When Pacific Northwest Ballet principal dancer Elizabeth Murphy prepared for her 2019 debut as Odette in Swan Lake, she credited the foundation built during her early training in Spokane. Murphy is not alone: at least a dozen dancers currently performing with regional and national companies trace their formative years to studios along the Spokane River—a statistic that would have surprised arts observers two decades ago.
This eastern Washington city of 230,000 has quietly developed a ballet ecosystem that punches above its weight. With training costs roughly 40% below Seattle's rates and a collaborative rather than competitive atmosphere among studios, Spokane has become a destination for families seeking serious pre-professional instruction without metropolitan price tags.
Three Studios, Three Philosophies
Spokane's ballet landscape defies easy categorization. Unlike cities where a single conservatory dominates, the region sustains multiple training models—each with distinct pedagogical commitments and alumni outcomes.
Spokane School of Ballet: The Vaganova Vanguard
Founded in 1978 by former San Francisco Ballet dancer Patricia Barker, Spokane School of Ballet (SSB) remains the region's most institutionally connected program. Barker, who directed the company until 2019, established relationships with Pacific Northwest Ballet, Oregon Ballet Theatre, and San Francisco Ballet that continue to shape student trajectories.

● **Collected data**:
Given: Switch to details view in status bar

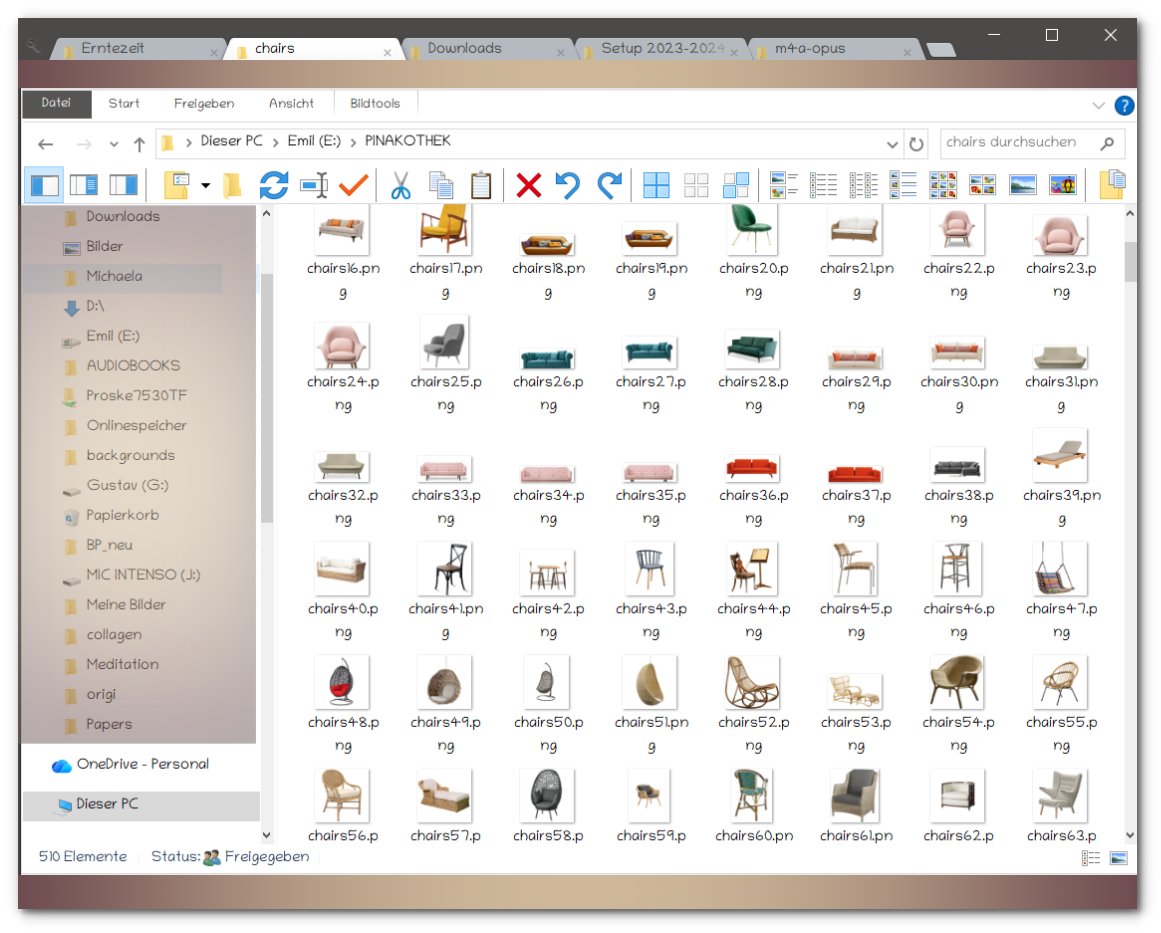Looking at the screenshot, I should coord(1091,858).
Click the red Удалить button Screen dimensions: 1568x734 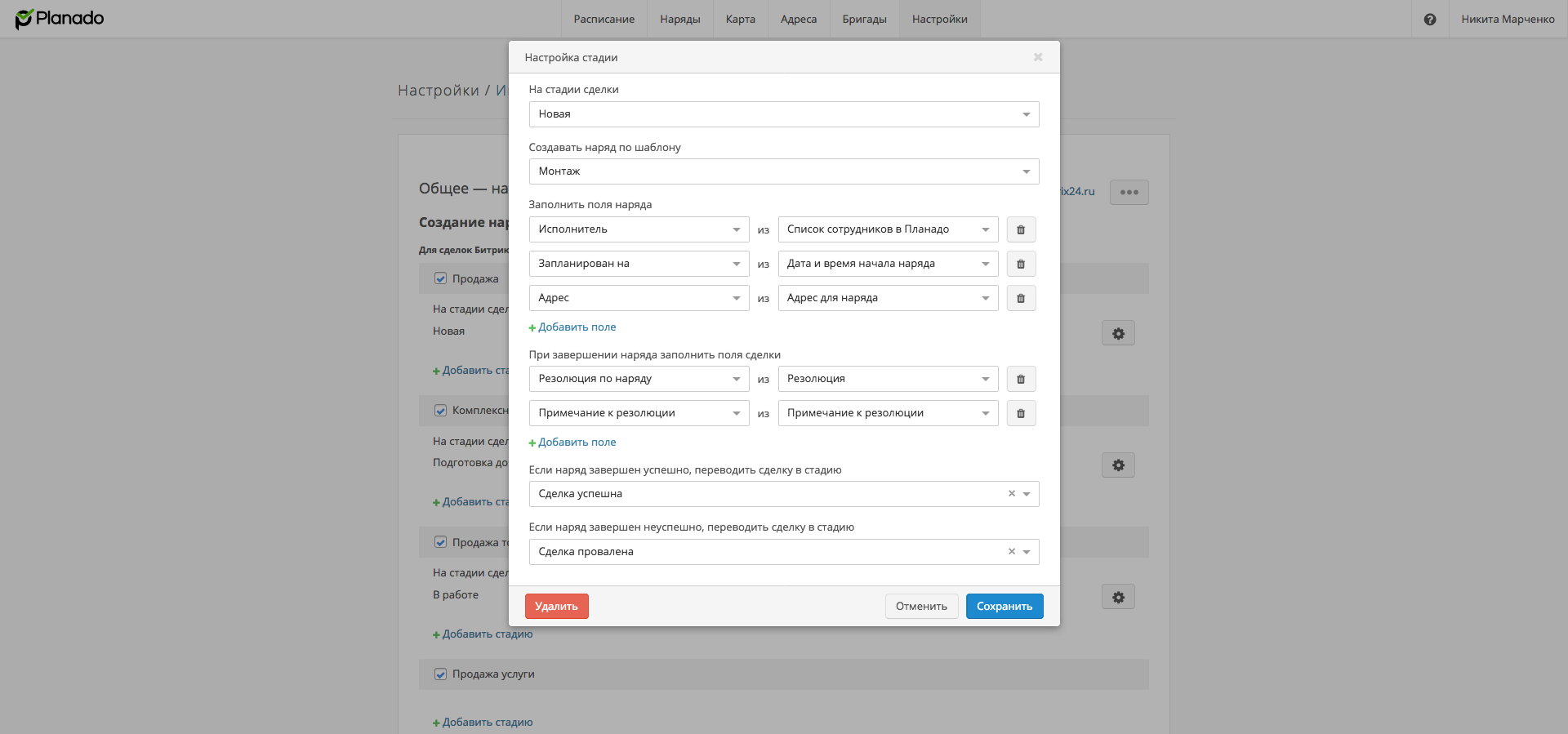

● **Assigned task 1**: Return the portion of the Spokane ballet article that opens with the words containing "Three Studios, Three" and closes with "shape student trajectories.", copied word for word.
● **Assigned task 2**: Resume the article on Spokane's ballet training from the point where it stops.

● **Exercise answer 1**:
Three Studios, Three Philosophies
Spokane's ballet landscape defies easy categorization. Unlike cities where a single conservatory dominates, the region sustains multiple training models—each with distinct pedagogical commitments and alumni outcomes.
Spokane School of Ballet: The Vaganova Vanguard
Founded in 1978 by former San Francisco Ballet dancer Patricia Barker, Spokane School of Ballet (SSB) remains the region's most institutionally connected program. Barker, who directed the company until 2019, established relationships with Pacific Northwest Ballet, Oregon Ballet Theatre, and San Francisco Ballet that continue to shape student trajectories.

● **Exercise answer 2**:
The school's Vaganova-based curriculum emphasizes systematic progression through eight levels. Current artistic director Vanessa Thiessen, a former PNB corps member, maintains the 300-student enrollment cap that Barker instituted to preserve class sizes of twelve or fewer in upper divisions.
Notable outcomes include:
- Miriam Landis, SSB 2004–2012, now soloist with Oregon Ballet Theatre
- Charles McCall, SSB 2008–2016, corps de ballet with Houston Ballet since 2020
- Annual acceptance rate: Approximately 15% of graduating seniors secure company contracts or second-company positions
Tuition runs $3,200–$4,800 annually depending on level, with need-based scholarships covering roughly 30% of students.
Northwest Dance Project: Contemporary Cross-Training
Portland-based Northwest Dance Project (NWDP) launched its Spokane satellite in 2016, bringing a deliberately different model. Where SSB emphasizes vertical technique development, NWDP Spokane integrates contemporary, jazz, and hip-hop from the first year of training.
Artistic director Sarah Slipper designed the program for dancers who "might love ballet but don't fit the 5'6", 110-pound mold of traditional companies." The approach has attracted students filtered out of more rigid programs—and produced results that challenge conventional wisdom about training pathways.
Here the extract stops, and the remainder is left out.